Brian from Fitzroyalty sent me the link for this awesome blog, Self Vs Self, which is about a visual artist who is forging her own career path. He thought there might be parallels between the artist (Hazel Dooney) and how independent lit types can self-publish and manage their own careers without going through more (potentially exploitative) commercial channels – and there is. Definitely worth a read.

Soooo… I got to thinking about how writers can use the internet to self-publish work now, and how many people lament this fact, and how one of the tirades against ‘blogging’ is that IT’S NOT EDITED. (!!!) And in fact, one of the things I worry about with the increase in expectation of free online content is that less people will be edited and thus the quality of really beautiful, engaging long-form writing will decline. But then, in the context of thinking about Art Vs Art, it struck me that visual artists don’t really have editors at all (do they?).

So I asked this on facebook and twitter:

Editor is to writer as ?? is to artist?

There were lots of responses, including: agent, curator, critic, creative directors, clients… but none of those things is a direct match, I think.

Not having an editor hasn’t stopped visual artists making amazing works – I guess an artist gets feedback from many people, like curators, audience, critics etc… and writers do too. (Audience = readers, curators = publishers, critics = critics, etc…) So theoretically for a writer, not ever being edited could be ok.

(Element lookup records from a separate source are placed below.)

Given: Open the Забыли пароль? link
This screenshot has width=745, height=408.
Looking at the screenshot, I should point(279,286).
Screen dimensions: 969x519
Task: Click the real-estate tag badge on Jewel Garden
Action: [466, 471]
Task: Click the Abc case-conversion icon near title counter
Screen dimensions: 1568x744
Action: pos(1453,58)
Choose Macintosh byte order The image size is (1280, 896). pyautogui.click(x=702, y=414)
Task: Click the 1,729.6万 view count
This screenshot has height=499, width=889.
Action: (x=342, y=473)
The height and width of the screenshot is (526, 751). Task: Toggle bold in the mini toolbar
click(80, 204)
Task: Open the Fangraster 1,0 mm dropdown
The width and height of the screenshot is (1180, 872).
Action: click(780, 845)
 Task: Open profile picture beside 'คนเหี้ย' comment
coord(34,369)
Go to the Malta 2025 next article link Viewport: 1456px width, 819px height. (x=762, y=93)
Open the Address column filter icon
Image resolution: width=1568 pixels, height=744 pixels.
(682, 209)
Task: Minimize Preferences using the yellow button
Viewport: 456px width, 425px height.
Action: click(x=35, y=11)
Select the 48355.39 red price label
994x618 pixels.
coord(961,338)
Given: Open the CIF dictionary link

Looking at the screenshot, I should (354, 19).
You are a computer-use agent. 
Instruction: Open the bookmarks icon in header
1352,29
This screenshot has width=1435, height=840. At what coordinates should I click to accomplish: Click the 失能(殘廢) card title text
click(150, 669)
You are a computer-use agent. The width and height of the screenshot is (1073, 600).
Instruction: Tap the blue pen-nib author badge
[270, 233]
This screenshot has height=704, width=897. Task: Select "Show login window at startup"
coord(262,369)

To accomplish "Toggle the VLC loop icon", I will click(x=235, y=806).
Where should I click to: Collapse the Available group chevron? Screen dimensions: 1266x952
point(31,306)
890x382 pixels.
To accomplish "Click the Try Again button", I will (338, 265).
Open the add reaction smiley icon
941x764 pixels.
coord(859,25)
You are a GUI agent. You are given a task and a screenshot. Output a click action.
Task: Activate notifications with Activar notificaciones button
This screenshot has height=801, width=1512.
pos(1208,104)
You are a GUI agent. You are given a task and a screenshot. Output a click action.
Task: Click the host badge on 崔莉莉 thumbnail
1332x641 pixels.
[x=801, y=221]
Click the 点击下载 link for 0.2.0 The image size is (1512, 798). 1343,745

However, that idea goes against my firm belief that every piece I have ever had edited has emerged a stronger piece. (There might be an argument in here somewhere for ‘proof’ that writing is indeed a craft and not an art.) Being edited has made me a stronger writer. Maybe I might make those improvements myself over a longer period of time (and maybe not) but man… the idea of sending unedited work out into the world scares the hell outta me. (Neon Pilgrim would be nothing without Jessie from Spit and Polish. Seriously.) I don’t know how visual artists do it. Any ideas?